Anyone with more than a passing familiarity with the kitchen probably has one: an unsightly, disorganized collection of index cards, labels and scraps of paper bearing some of their favourite recipes. Now TasteBook, which just launched, offers a way for consumers to take control and turn those messy scraps into beautiful, hard-cover cookbooks, printed on demand.

TasteBook aims to help foodies and recreational chefs transform their recipe collections into personal, yet expertly organized, cookbooks.

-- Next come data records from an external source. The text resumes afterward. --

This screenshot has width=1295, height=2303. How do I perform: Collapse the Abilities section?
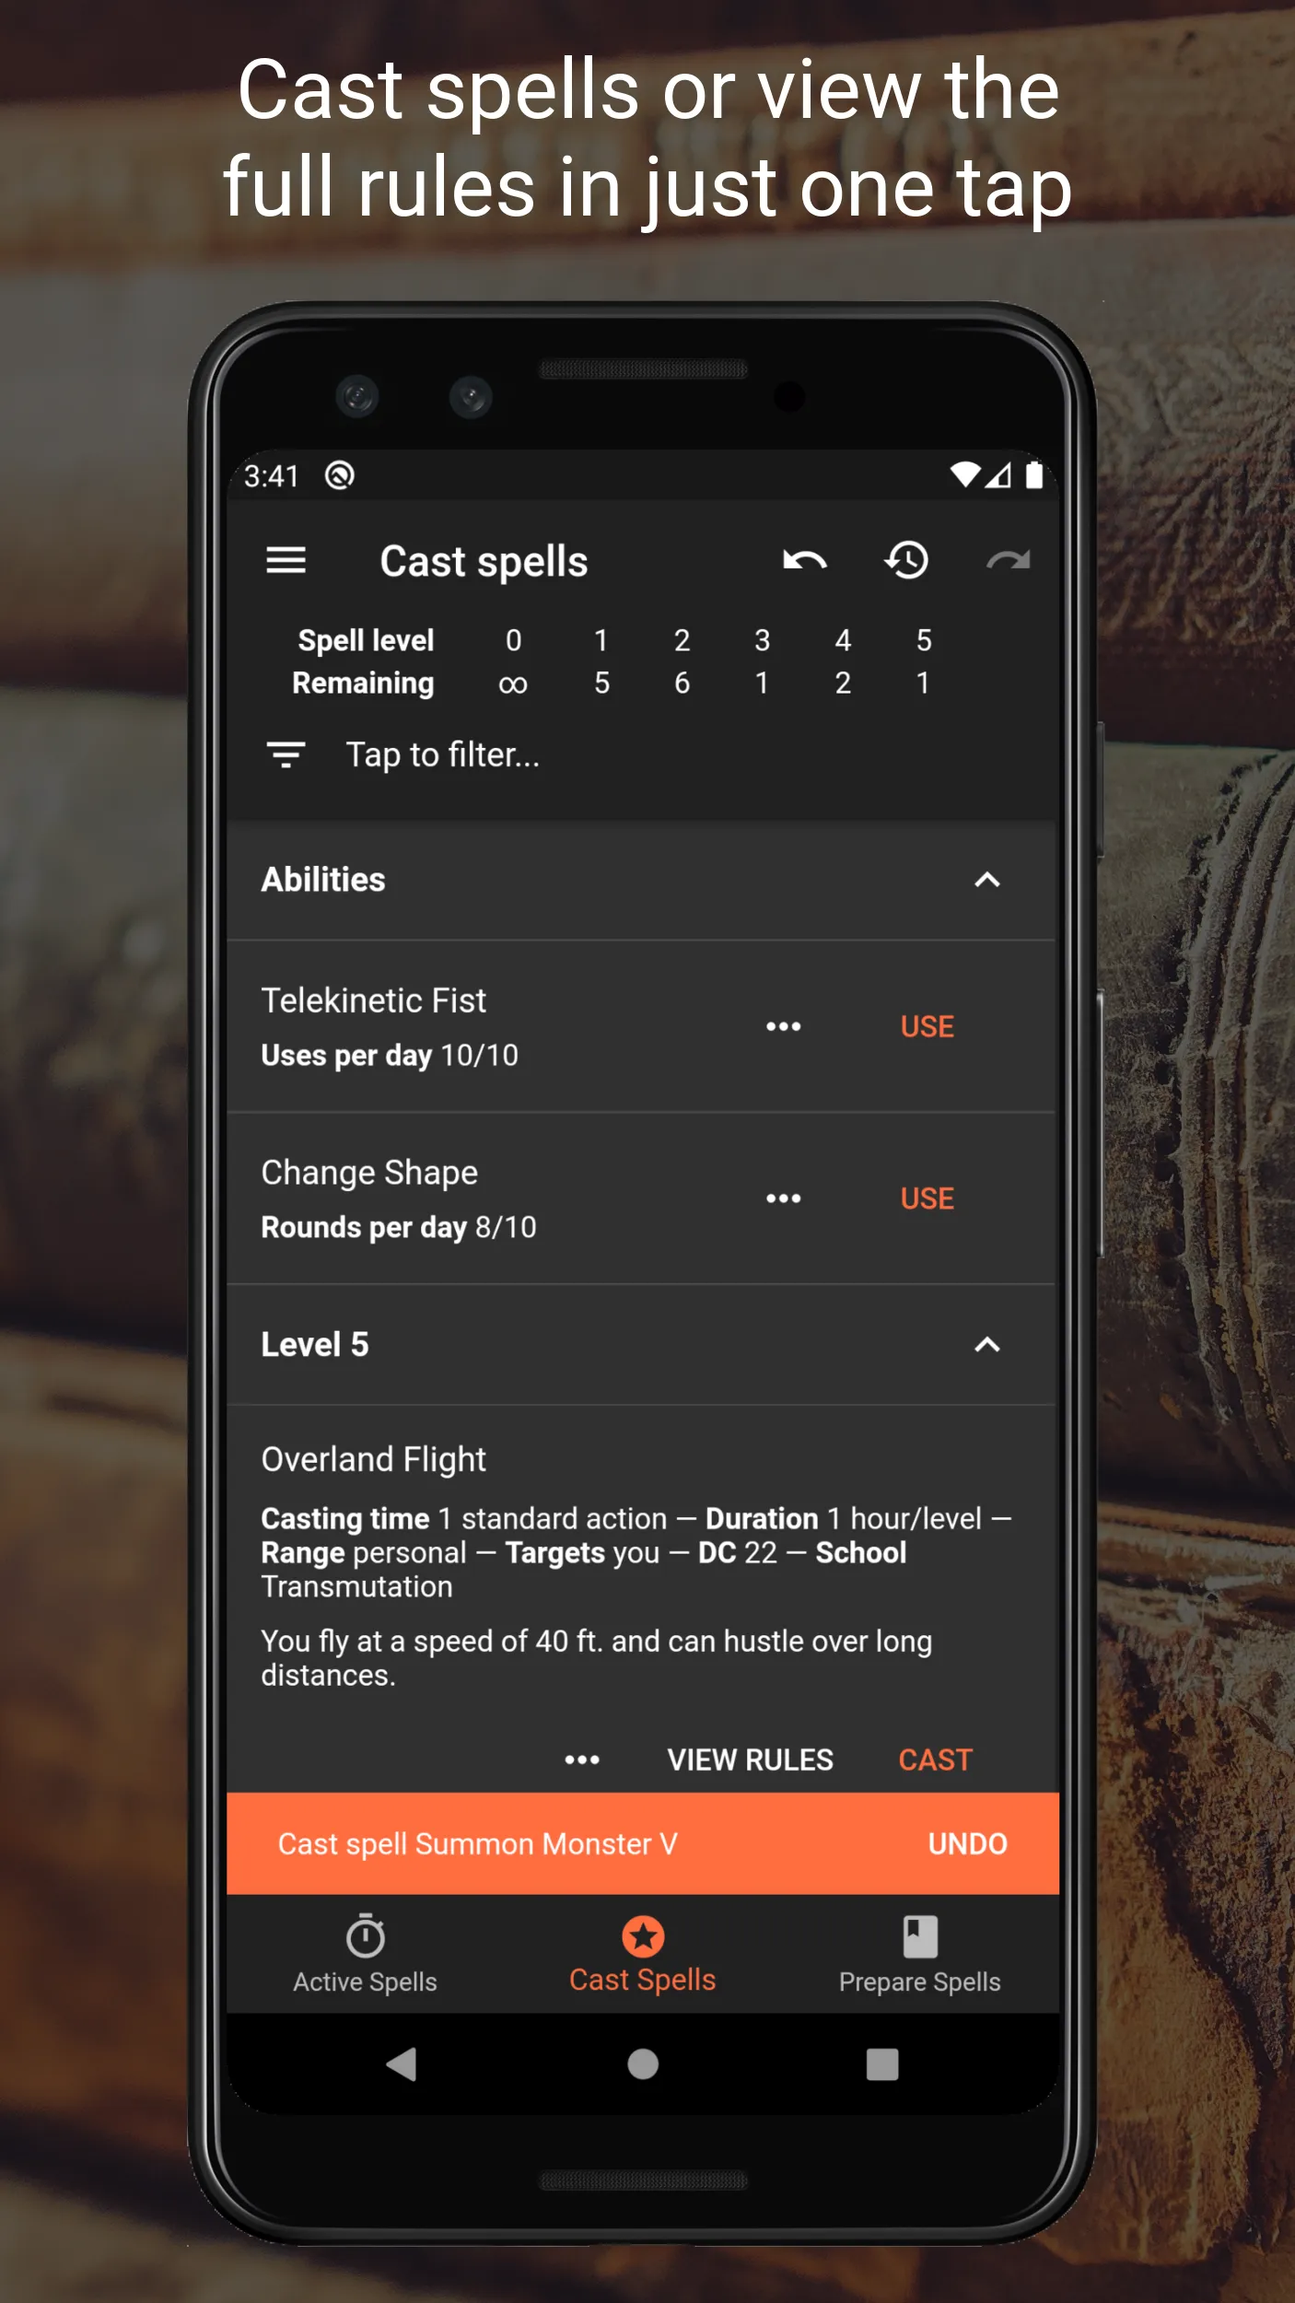[987, 880]
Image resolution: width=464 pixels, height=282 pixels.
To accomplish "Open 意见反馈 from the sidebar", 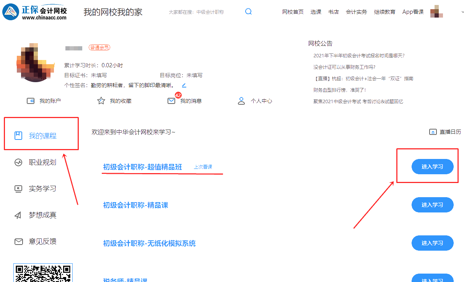I will [x=42, y=241].
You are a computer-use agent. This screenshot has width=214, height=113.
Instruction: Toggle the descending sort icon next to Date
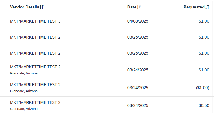point(139,7)
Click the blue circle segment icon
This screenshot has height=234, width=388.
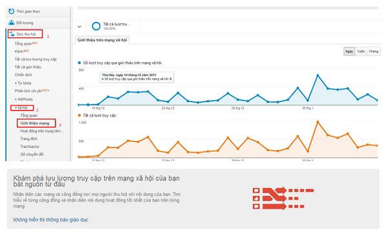[96, 26]
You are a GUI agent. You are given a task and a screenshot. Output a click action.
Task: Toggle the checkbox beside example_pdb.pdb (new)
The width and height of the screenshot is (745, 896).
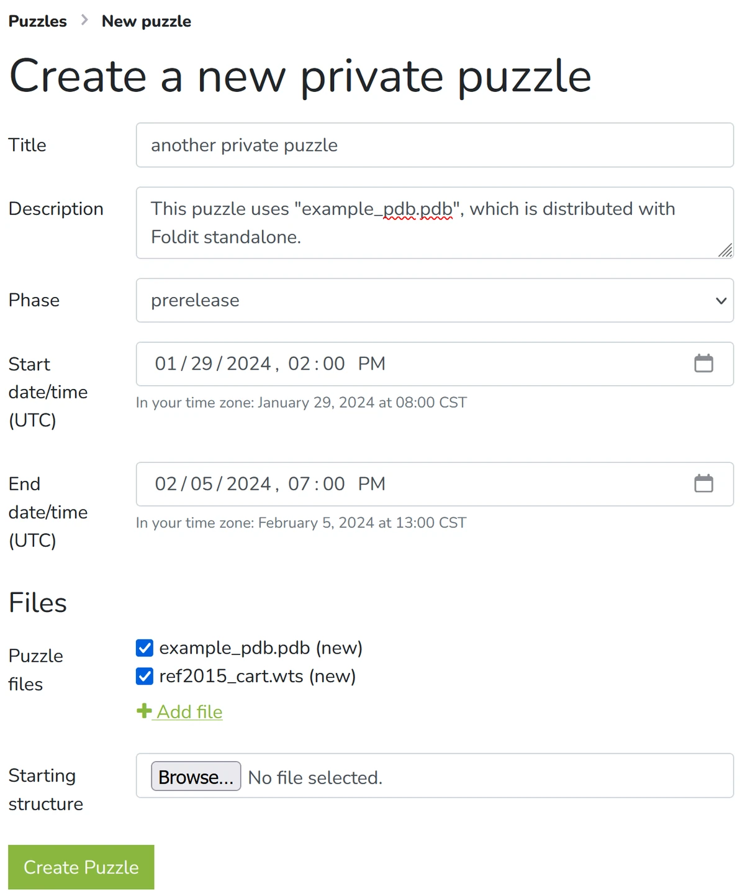[x=144, y=647]
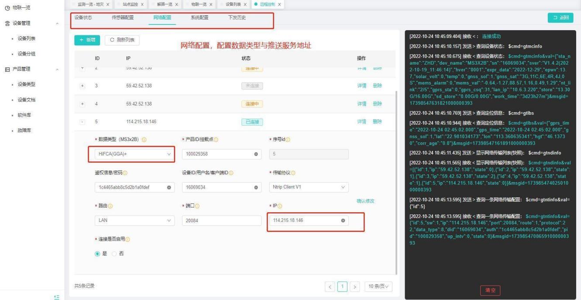Switch to the 系统配置 tab
This screenshot has width=581, height=300.
[199, 18]
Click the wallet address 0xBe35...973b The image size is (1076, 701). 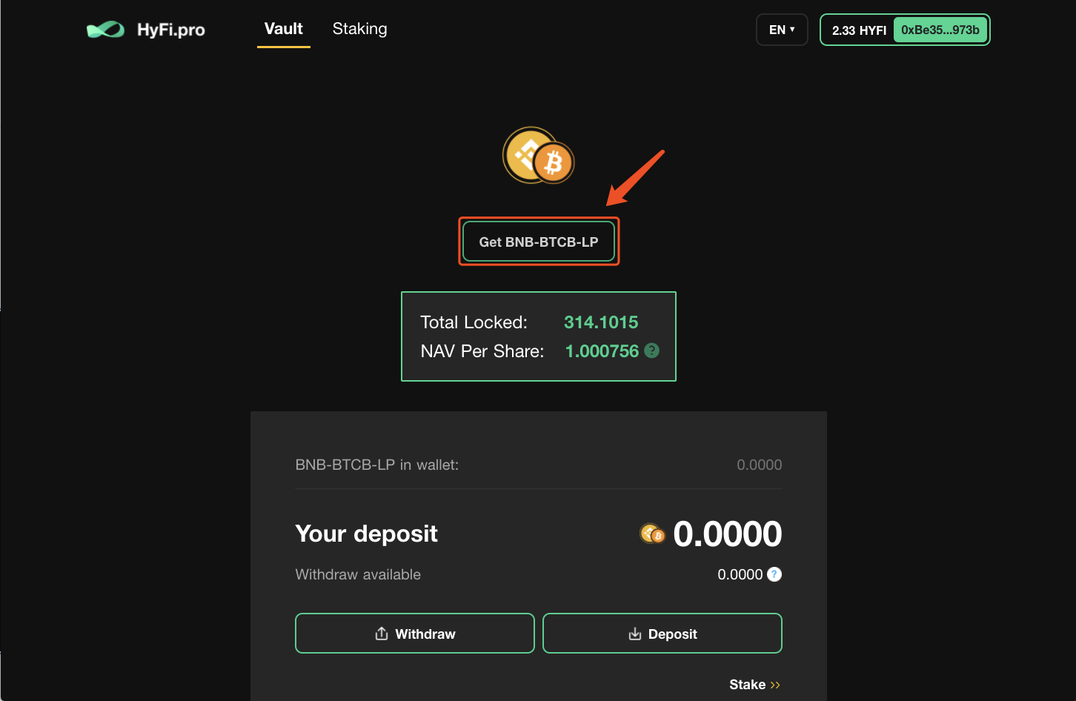coord(940,30)
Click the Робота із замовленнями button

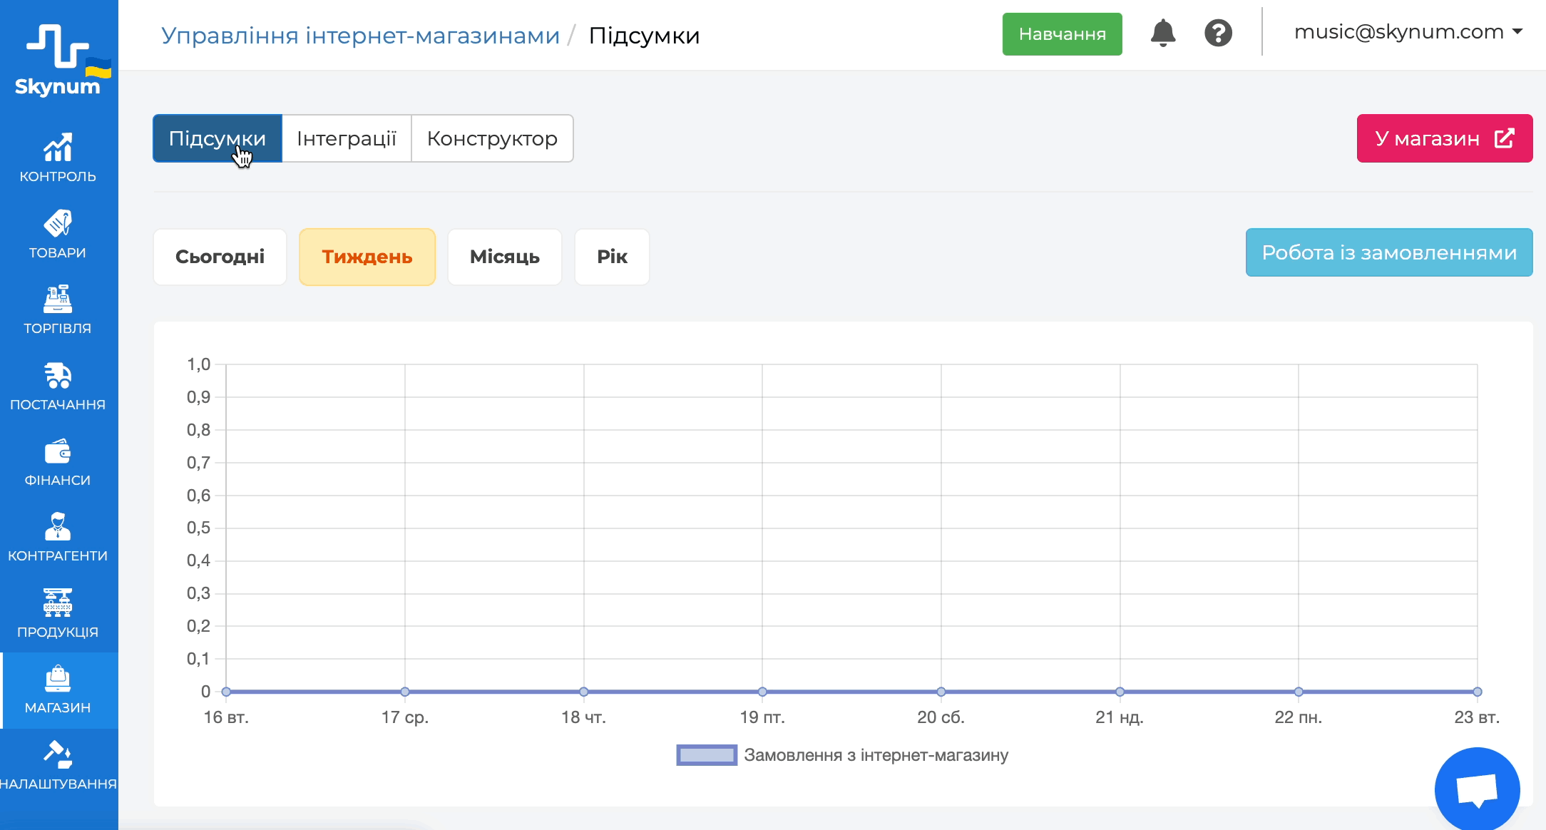point(1389,252)
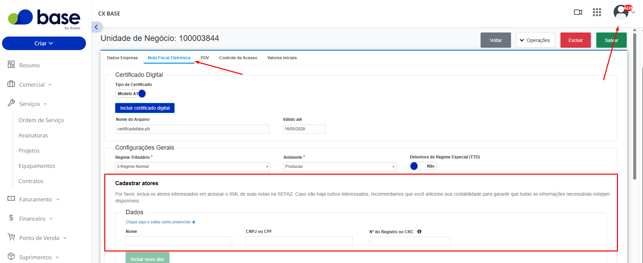The image size is (643, 263).
Task: Click the CNPJ ou CPF input field
Action: click(x=299, y=241)
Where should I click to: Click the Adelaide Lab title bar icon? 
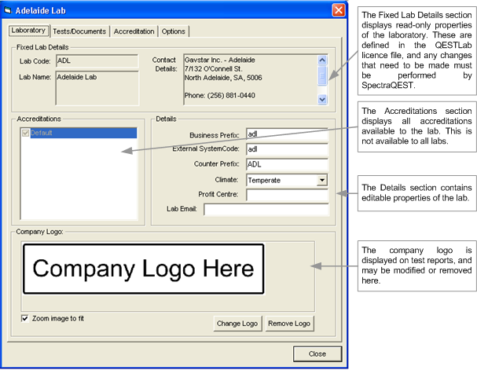(9, 10)
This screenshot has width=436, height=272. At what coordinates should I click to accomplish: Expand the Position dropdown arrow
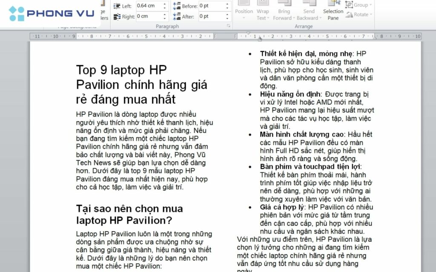[x=244, y=18]
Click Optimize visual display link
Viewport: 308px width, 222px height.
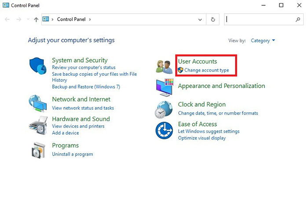tap(202, 138)
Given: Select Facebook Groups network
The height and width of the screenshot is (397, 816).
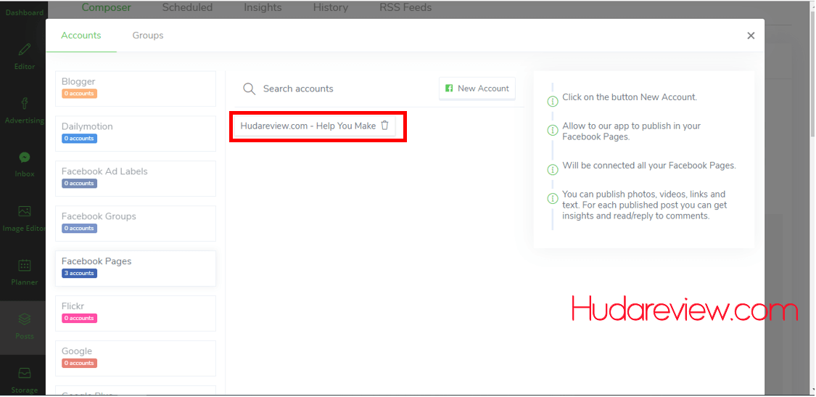Looking at the screenshot, I should (136, 223).
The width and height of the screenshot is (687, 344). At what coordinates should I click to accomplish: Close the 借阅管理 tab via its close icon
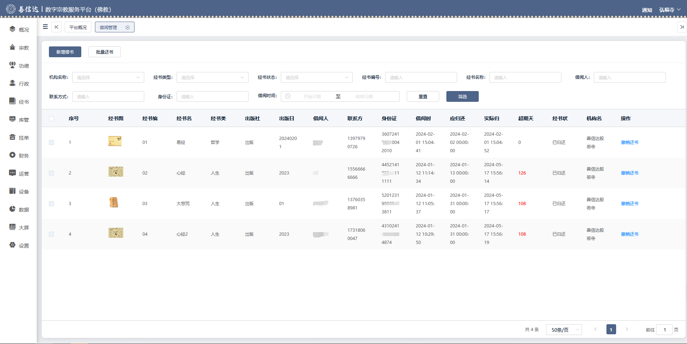click(127, 27)
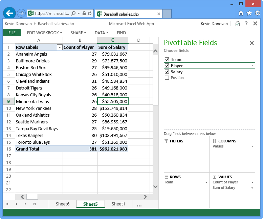Screen dimensions: 263x219
Task: Open the EDIT WORKBOOK menu
Action: point(44,33)

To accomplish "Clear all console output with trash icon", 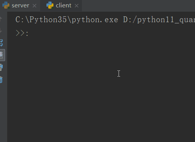I will tap(1, 79).
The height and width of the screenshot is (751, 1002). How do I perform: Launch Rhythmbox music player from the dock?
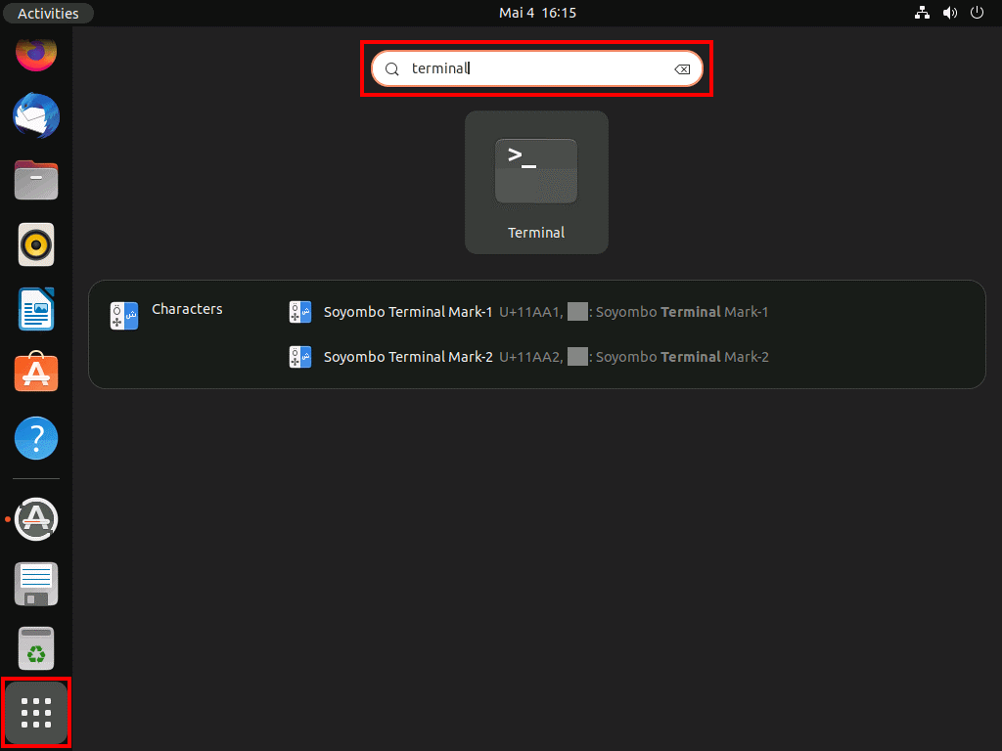36,244
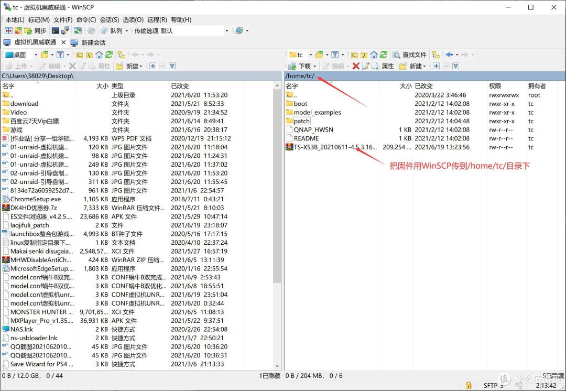Open the 查找文件 find files tool
This screenshot has width=566, height=391.
tap(409, 55)
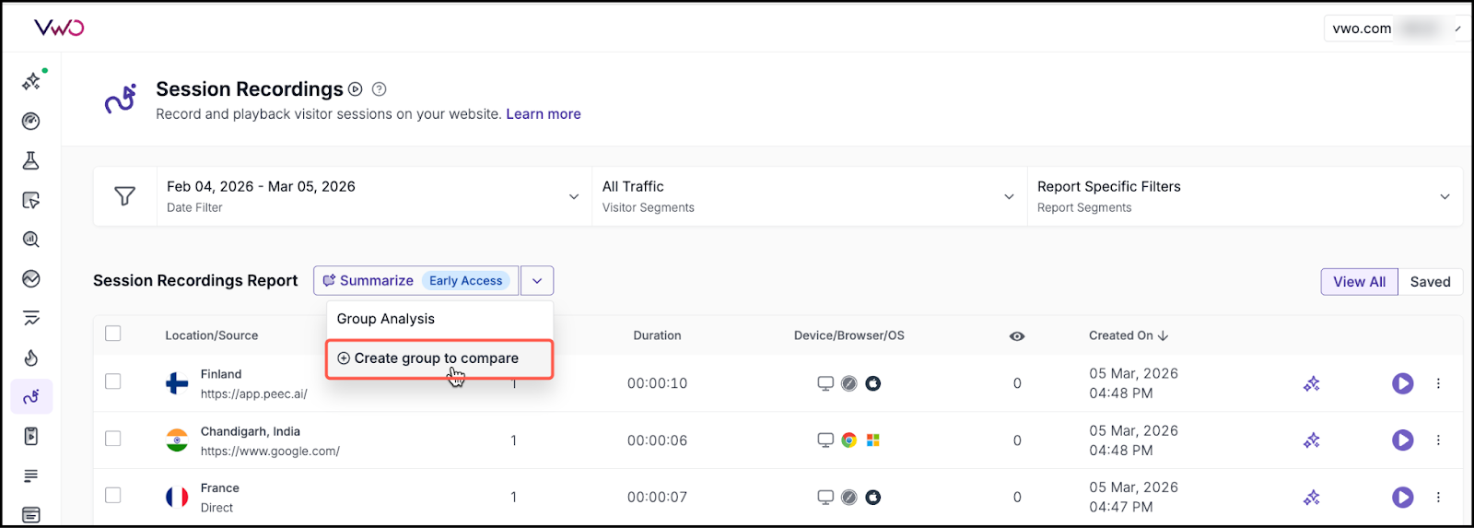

While other online self-publishing ventures—like Blurb, which we’ve covered in the past—let consumers create and print their own, professional-looking cookbooks, TasteBook has added a very smart feature: not only can personal files be tapped, but users can also search more than 25,000 recipes from Gourmet and Bon Appétit magazines on Epicurious.com, as well as premixed TasteBooks created by top cookbook authors and editors. (Epicurious is owned by CondéNet, which has also made a financial investment in TasteBook.)

A simple drag-and-drop interface makes assembling the list of recipes much like creating a playlist for music, and users can add tips and suggestions on each recipe's page. The final product is a tabbed, notebook-style cookbook with customized cover that can be opened at any time to add, remove or share recipe pages. Users can create cookbooks for each season, for example, or preserve passed-down favourites. Using the TasteBook service is free, and each personal cookbook costs USD 34.95 for up to 100 recipes.

“The recipes we collect are expressions of our individual tastes and cultures,” explains Kamran Mohsenin, CEO and founder of California-based TasteBook. “That’s what TasteBook is all about—creating personal cookbooks that celebrate, savor, and honor those traditions.” TasteBook is a great example of how the web is facilitating virtual and real-world mashups. It also lines up with the gravanity trend—it's a personalized world out there, folks, and people want to leave their mark! If only TasteBooks came with a personalized chef as well.